Transcreva, da resenha sobre o livro Camisa de Força Ideológica, o trecho que vai de "Como grande admirador" até "aqui, humildemente, resenhá-lo.", inclusive.

───── TRECHO DO DOCUMENTO ─────

Comentários sobre “Camisa de Força Ideológica”, de André Lara Resende

Como grande admirador de André Lara Resende pela sua irretocável trajetória e ideias/pesquisas sempre na fronteira do conhecimento e estado da arte da ciência econômica, e após ter lido seu fabuloso livro Camisa de Força Ideológica, Portfolio Penguin, permito-me, aqui, humildemente, resenhá-lo.

O autor deixa muito claro no seu ensaio que a teoria monetária neoclássica, seguindo princípios ideológicos liberais de não intervenção do Estado na economia, sempre buscou impor limites à capacidade estatal de dar crédito e criar poder aquisitivo. O Estado seria um “mal infelizmente necessário que deve ser asfixiado e reduzido ao mínimo possível.” Para tanto, primeiramente, a ortodoxia monetária instaurou o dogma da Teoria Quantitativa da Moeda que, finalmente, caiu por terra ao se mostrar totalmente falaciosa ao ensejo da crise de 2008, com o Quantitative Easing, que decuplicou a base monetária internacional sem a ocorrência de qualquer efeito inflacionário. Mais recentemente, os neoclássicos liberais, desejando acima de tudo limitar o poder do Estado e dos governos eleitos, lançaram mão do dogma da existência de um tal limite instransponível da relação Dívida/PIB, onde se encontraria, na espreita, o perigo de uma debacle fiscal. De fato, é necessário redefinir corretamente o conceito de responsabilidade fiscal. O crédito público não está sujeito a limites técnicos ou naturais, mas sim institucionais, politicamente definidos e, assim, a responsabilidade fiscal não pode ficar restrita à existência de equilíbrio orçamentário em todas as circunstâncias.

Diz o autor:

  • “A teoria monetária, desde seus primórdios, é um arcabouço conceitual que, sob a pretensão de neutralidade científica, sempre teve como objetivo restringir o poder estatal em expandir crédito e criar poder aquisitivo. Há fortes e boas razões para impor limites ao Estado, sobretudo àquele que dispõe de sua moeda fiduciária, que, quando irrestrito, se torna efetivamente todo-poderoso. Mas a macroeconomia neoclássica, dominante entre analistas, homens de negócios e a grande maioria das pessoas públicas – principalmente depois da contrarrevolução que a partir dos anos 1980 reverteu o domínio das ideias de Keynes -, é um garrote ideológico. A exigência de equilíbrio anual das contas públicas, sem considerar as circunstâncias e sem dar tratamento distinto para os gastos correntes e os gastos de investimentos, paralisa a imprescindível atuação do Estado.”

O autor constata que algumas das distorções do dogmatismo fiscalista e da ortodoxia monetária passaram a ser questionadas não somente por acadêmicos independentes como também pelo próprio Banco Mundial, BID, FMI, Banco da Inglaterra e Banco Central Europeu.

───── REGISTROS LISTADOS ─────

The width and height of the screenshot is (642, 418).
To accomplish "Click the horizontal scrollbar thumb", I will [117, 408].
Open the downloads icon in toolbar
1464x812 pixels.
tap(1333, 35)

─────

RESPOSTA COMPLETA —
Como grande admirador de André Lara Resende pela sua irretocável trajetória e ideias/pesquisas sempre na fronteira do conhecimento e estado da arte da ciência econômica, e após ter lido seu fabuloso livro Camisa de Força Ideológica, Portfolio Penguin, permito-me, aqui, humildemente, resenhá-lo.